Yemeksepeti’nin çalışma prensibi;

1-Kullanıcı yemeksepeti.com'a girip siparişini veriyor.

2-Yemeksepeti 'ne gelen bu sipariş ilgili restorana iletiliyor. Bu iletim, eğer restoran belli bir sayının üzerinde sipariş alıyorsa post cihazıyla (kurulum ücreti tamamen yemeksepeti'ne ait olan) gönderiliyor diğer türlü telefonla bildiriliyor.

3-Restoran siparişi hazırlıyor ve yemeği götürecek kişiye teslim ediyor.

4- Sipariş kullanıcıya (10-45 dk arasında) teslim ediliyor.

5-Kullanıcı ödemeyi kapıda yapıyor: Nakit, kredi kartı, sodexho, ticket şeklinde ödeme yapabiliyor.
6-Yemeksepeti de bu ödeme üzerinden %10 komisyon alıyor.



Yemeksepetinin karşılaştığı zorluklara gelince, bunların başında insanlara hemen ulaşması gereken bir satışın yapılıyor olması. Bu yüzden gecikmeye karşı her türlü önlem alınmalı. Ayrıca müşteri memnun etmenin zorluğu da göz önüne alındığında bu işlem oldukça zorlayıcı olabiliyor. Bu yüzden operasyon bölümünde çalışan 24 kişinin pür dikkat çalışması gerekiyor.
Yemeksepetinin ilk olmasının sağladığı avantajın yanında, bu işin ilk kez yapılması önyargılı yaklaşımlara sebep olabiliyor.

Yemeksepeti, “Hiçbir sadakat programı, kötü hizmet ve ürünün üstesinden gelemez” anlayışıyla, müşteri daima haklıdır prensibini benimsemekte.

Oldukça başarılı olan bu sitede, başarının artması için;
-Puanlama sistemi getirildi.
-Canlı yardım ile sorunların hemen çözümü sağlandı.
-GPRS Pos sistemiyle restoranların siparişleri daha hızlı alması sağlandı.
-SMS ya da Digitürk yoluyla sipariş alınmaya başlandı.
-DVD promosyonu uygulaması başladı.
-İngilizce kullanım sayesinde yabancılara da ulaşıldı.
Nevzat Aydın'ın “Riskleri genç yaşta almak daha kolay, yaş ilerledikçe insan risk almaktan kaçınıyor” sözü, başarıya ulaşmanın başlıca noktalarından olan riski almak ve başarmak prensibini uygulayabilmek için genç yaşta bu tür işlere atılmanın önemini ortaya koyan canlı bir örnek olarak karşımıza çıktı.

**Görev listesi:**
- 1) Yemeksepeti metninde "4- Sipariş kullanıcıya" ile başlayıp "yaklaşımlara sebep olabiliyor." ile biten bölümü olduğu gibi çıkarınız.
- 2) Yemeksepeti metnine göre gecikmeye karşı neden her türlü önlemin alınması gerekir? Bir ile üç cümle arasında açıklayınız.
- 3) Yemeksepeti'nin çalışma prensibini anlatan metni kaldığı yerden sürdürünüz.

(Öğe bulma satırları)
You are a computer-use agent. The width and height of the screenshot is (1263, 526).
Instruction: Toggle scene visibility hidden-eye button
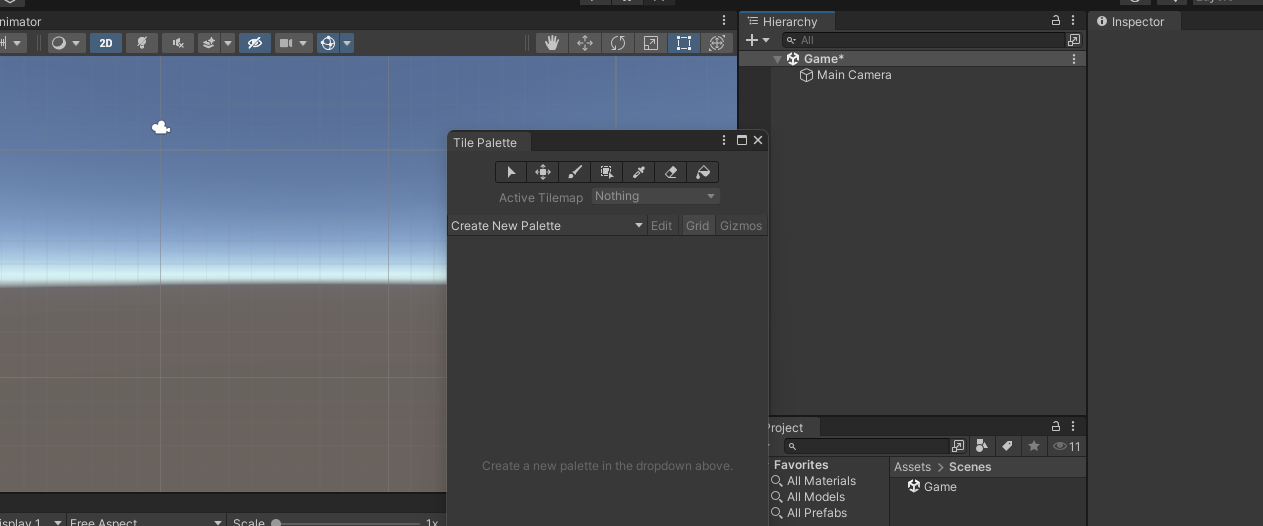pyautogui.click(x=255, y=43)
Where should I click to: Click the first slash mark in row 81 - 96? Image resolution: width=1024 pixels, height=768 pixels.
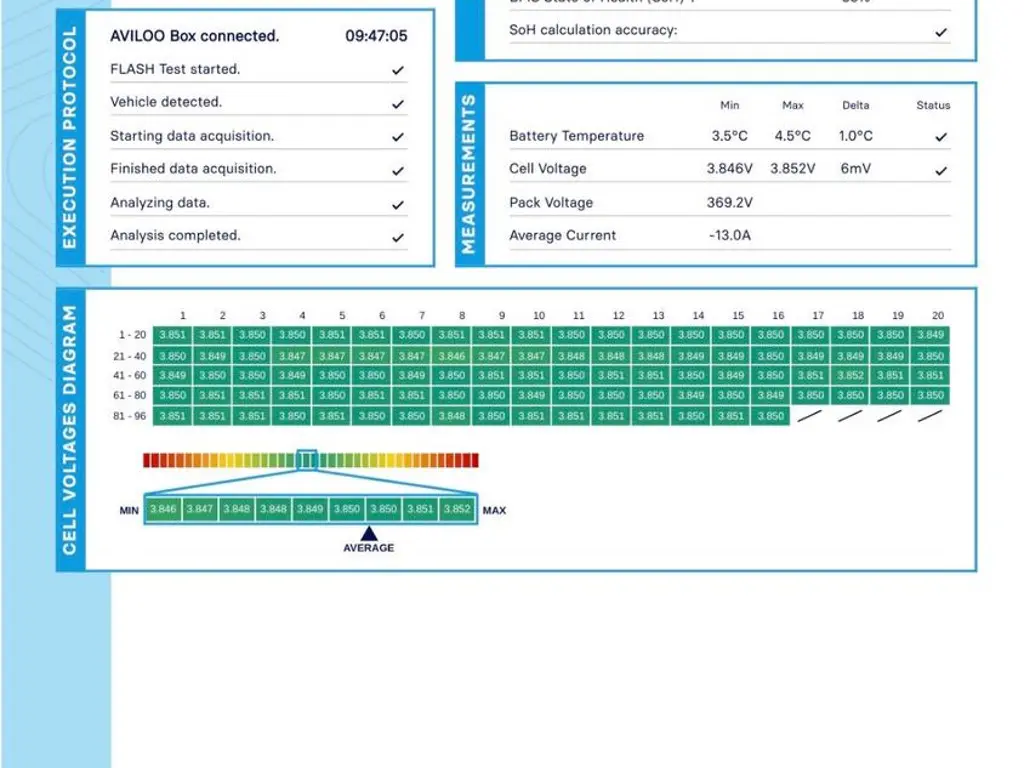810,416
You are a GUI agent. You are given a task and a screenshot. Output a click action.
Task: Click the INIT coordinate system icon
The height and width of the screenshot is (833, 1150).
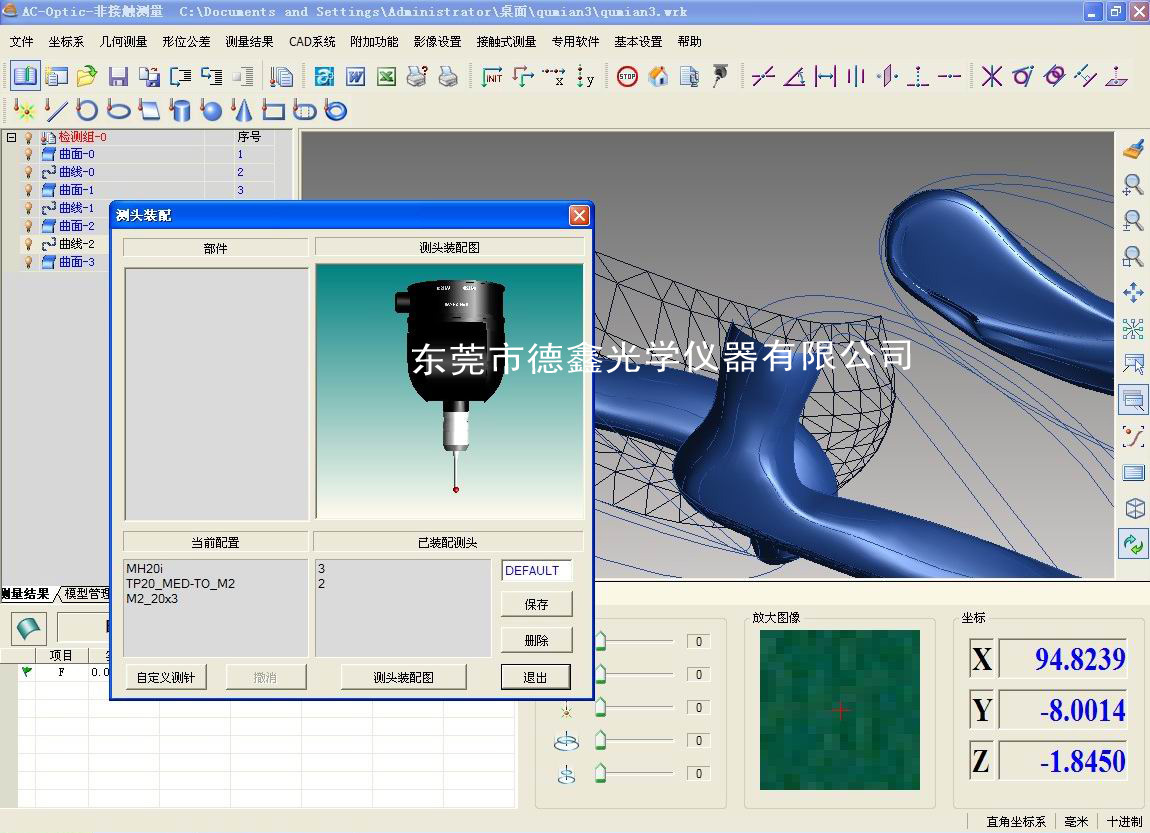[492, 77]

**Görev yanıtları:**
- 1)
4- Sipariş kullanıcıya (10-45 dk arasında) teslim ediliyor.

5-Kullanıcı ödemeyi kapıda yapıyor: Nakit, kredi kartı, sodexho, ticket şeklinde ödeme yapabiliyor.
6-Yemeksepeti de bu ödeme üzerinden %10 komisyon alıyor.



Yemeksepetinin karşılaştığı zorluklara gelince, bunların başında insanlara hemen ulaşması gereken bir satışın yapılıyor olması. Bu yüzden gecikmeye karşı her türlü önlem alınmalı. Ayrıca müşteri memnun etmenin zorluğu da göz önüne alındığında bu işlem oldukça zorlayıcı olabiliyor. Bu yüzden operasyon bölümünde çalışan 24 kişinin pür dikkat çalışması gerekiyor.
Yemeksepetinin ilk olmasının sağladığı avantajın yanında, bu işin ilk kez yapılması önyargılı yaklaşımlara sebep olabiliyor.

- 2) Yemeksepeti'nin yaptığı satış, insanlara hemen ulaşması gereken türden bir satıştır. Bu nedenle gecikmeye karşı her türlü önlemin alınması gerekir.

- 3)
Saat=Alışverişsaati

Kudret Çurey: İsim
1978: Doğum Tarihi
1996: YTÜ. Makine Mühendisliğine girişi
2002: Amerika Tatili
2006: Üniversite Mezunu
2008: Alışveriş Saati gerçeği

İşte kısaca aysbergin görünen yüzü…

2002 yılında ağabeyinin yanına tatil için Amerika’ya giden Çurey, burada özellikle bilet satın alma işlemlerinin tümünün internetten yapıldığını ve bunun kendi geleceği için büyük bir fırsat yaratabileceğinin farkına vardı. Bu süreçte e-bay gerçeğiyle tanışan Çurey, bu kısa tatili, tatil olmaktan çıkarıp bir iş seyahatine dönüştürdü. E-bay ve internetten satış yapan diğer firmaların yetkilileriyle görüşebilmek için farklı eyaletlerde bu firma yetkilileri ile randevular ayarladı, onlarla fikir alışverişlerinde bulundu.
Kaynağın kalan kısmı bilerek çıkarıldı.